European studies blog

09 December 2013

Coming to England with Alfred Kerr

2013 has seen many well-deserved tributes on the 90th birthday of the children’s writer and illustrator Judith Kerr. Although I never encountered her wonderful picture books as a small child, when I was about 10 I read her novel When Hitler Stole Pink Rabbit which tells the story of a family exiled from Nazi Germany. I have loved it ever since, and as an adult I still find that it and its two sequels reward re-reading.

I knew that the novels were based largely on the author’s own experience and that she, like Anna in the books, was the daughter of a famous writer. As a student reading German I occasionally wondered who this writer was; the name Kerr never appeared on my reading lists or on the shelves of the university library. But I didn’t pursue the question until a couple of years later when, working in what was then the Institute of Germanic Studies Library, I came across a book called Ich kam nach England by one Alfred Kerr. In the opening paragraphs the author describes fleeing Berlin with a high fever and living in Switzerland and Paris before coming to England. A little further on he writes that, if the family had stayed in Berlin “my son would never have won the Prix d’excellence at the Lycée Michelet …[and] my eleven-year old daughter would never have said … ‘Daddy, it’s wonderful to be a refugee.’” (p. 26). All this I recognised from When Hitler Stole Pink Rabbit: these children were the ‘Anna’ and ‘Max’ of the books, and the author was their father.

But he was, of course,  much more too: Alfred Kerr (1867-1948) was best known as a brilliant and influential theatre critic but he was also a poet and editor and wrote about a range of political and cultural topics and about his travels in Europe, America and Africa. He knew many of the major cultural and intellectual figures of his day and was indeed counted among them: the list of contributors to a ‘Book of Friendship’ published in Kerr’s honour in 1928 reads like a who’s who of contemporary German letters.

Book cover with a portrait of Alfred Kerr
Chapiro, Joseph (ed.) Für Alfred Kerr: ein Buch der Freundschaft (Berlin, 1928). British Library 01703.df.16. A collection of essays and tributes from Kerr’s contemporaries and friends, with a cover portrait of Kerr by Emil Stumpp

Kerr was outspoken in his opposition to the rise of Nazism, and it is proof of the influence of his writing and opinions that his arrest was ordered as soon as Hitler  came to power and that his books were among those publically burned in May 1933. Fortunately Kerr was forewarned of the planned arrest, and he and his family were able to escape in time. From his exile he published a collection of  attacks on Germany’s new rulers entitled Die Diktatur des Hausknechts (‘The Dictatorship of the Servant Boy’).

Cover of 'Die Diktatur des Hausknechts' with a caricature of a thuggish Nazi embraced by a skeleton
Alfred Kerr, Die Diktatur des Hausknechts (Brussels, 1934)

Dataset excerpt »
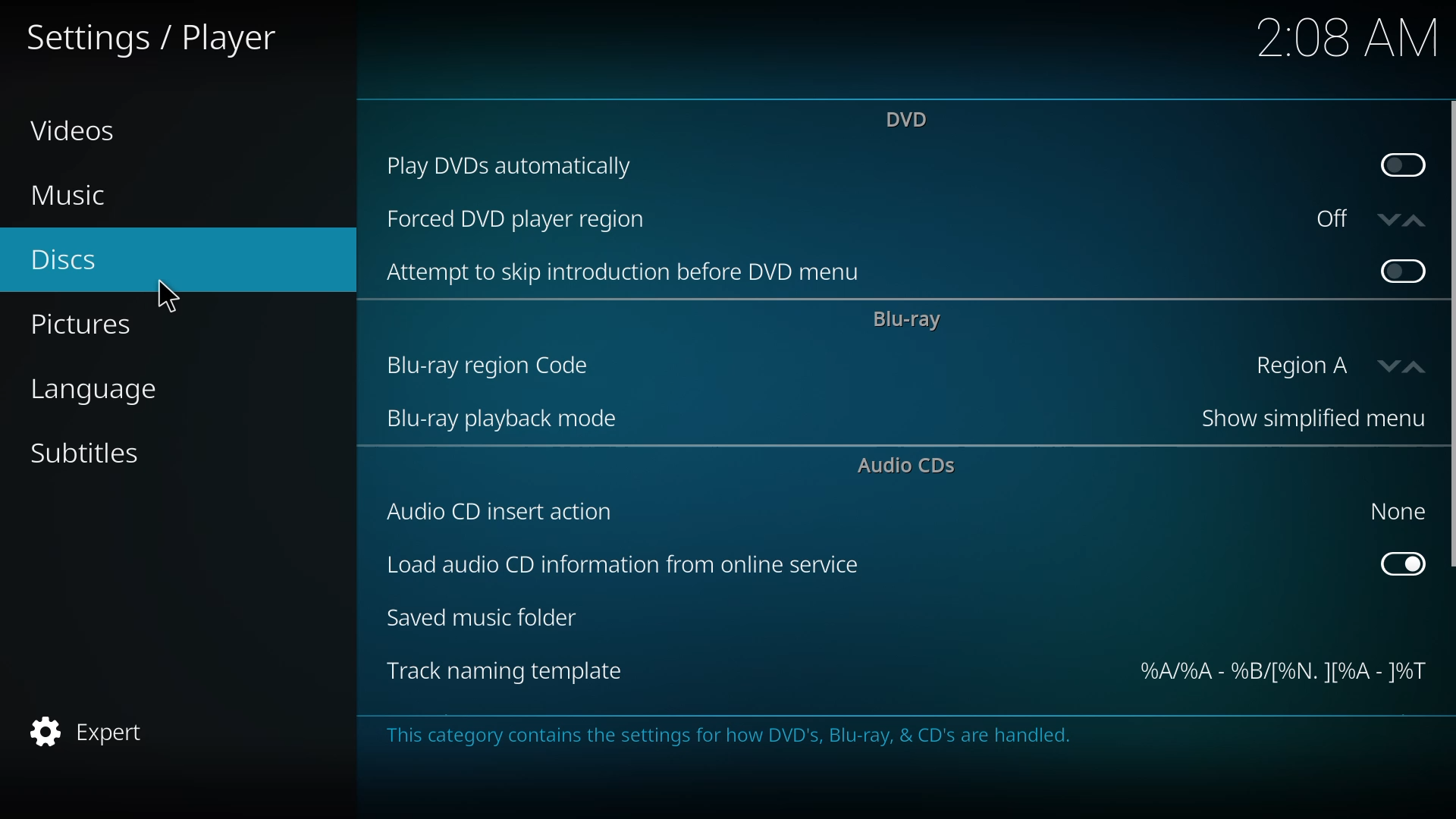  What do you see at coordinates (912, 467) in the screenshot?
I see `audio cds` at bounding box center [912, 467]. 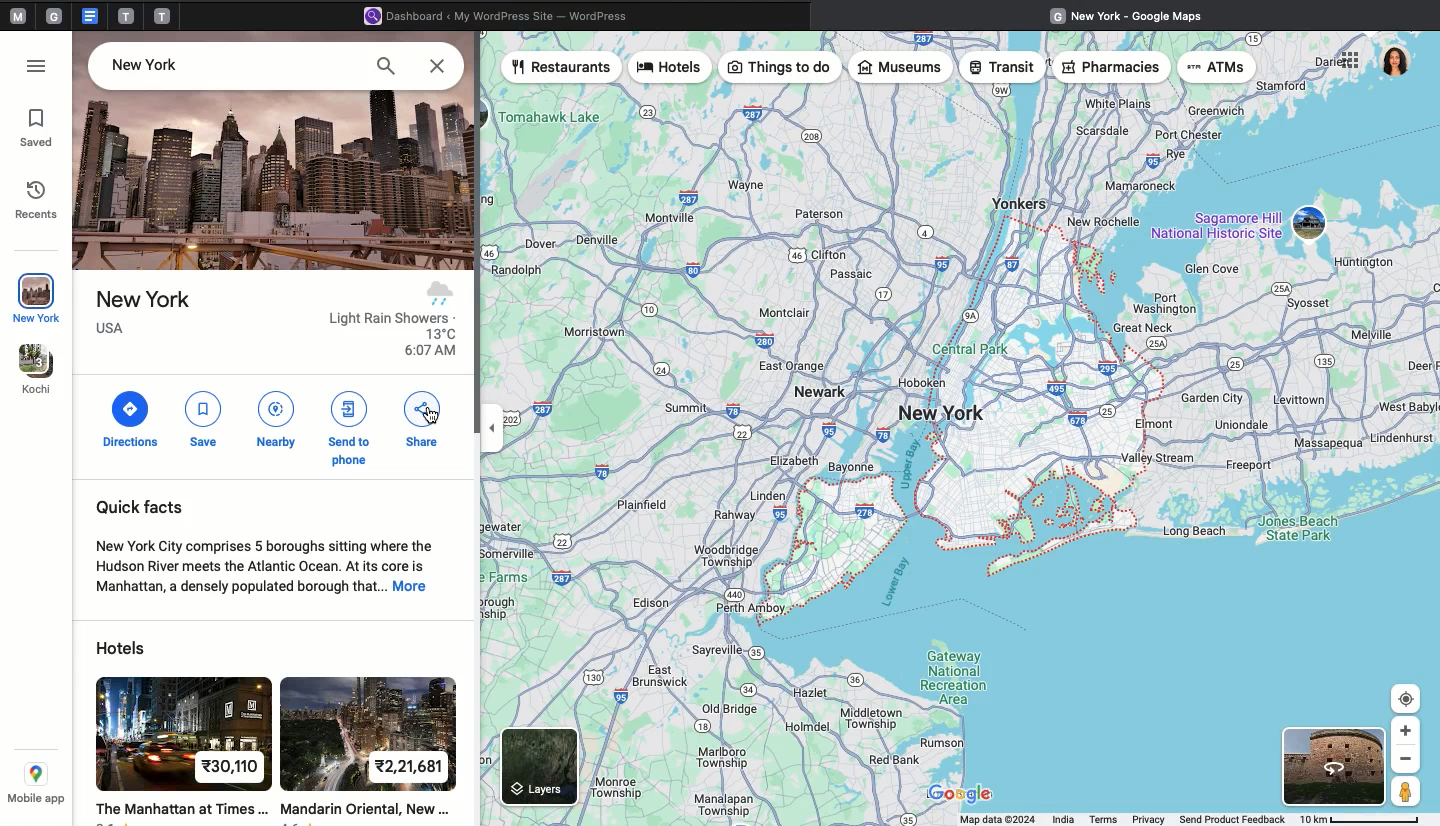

Tasks for this exercise »
A: In the blog post about Alfred Kerr, in what month and year were Kerr's books publicly burned?
B: Transcribe the passage of the blog post about Alfred Kerr between "But he was, of" and "contemporary German letters.", inclusive.
C: According to the blog post about Alfred Kerr, what allowed Kerr and his family to escape Germany in time?

Outputs by task »
A: May 1933.

B:
But he was, of course,  much more too: Alfred Kerr (1867-1948) was best known as a brilliant and influential theatre critic but he was also a poet and editor and wrote about a range of political and cultural topics and about his travels in Europe, America and Africa. He knew many of the major cultural and intellectual figures of his day and was indeed counted among them: the list of contributors to a ‘Book of Friendship’ published in Kerr’s honour in 1928 reads like a who’s who of contemporary German letters.

C: Kerr was forewarned of the arrest that was ordered as soon as Hitler came to power. That warning let him and his family get away before it could be carried out.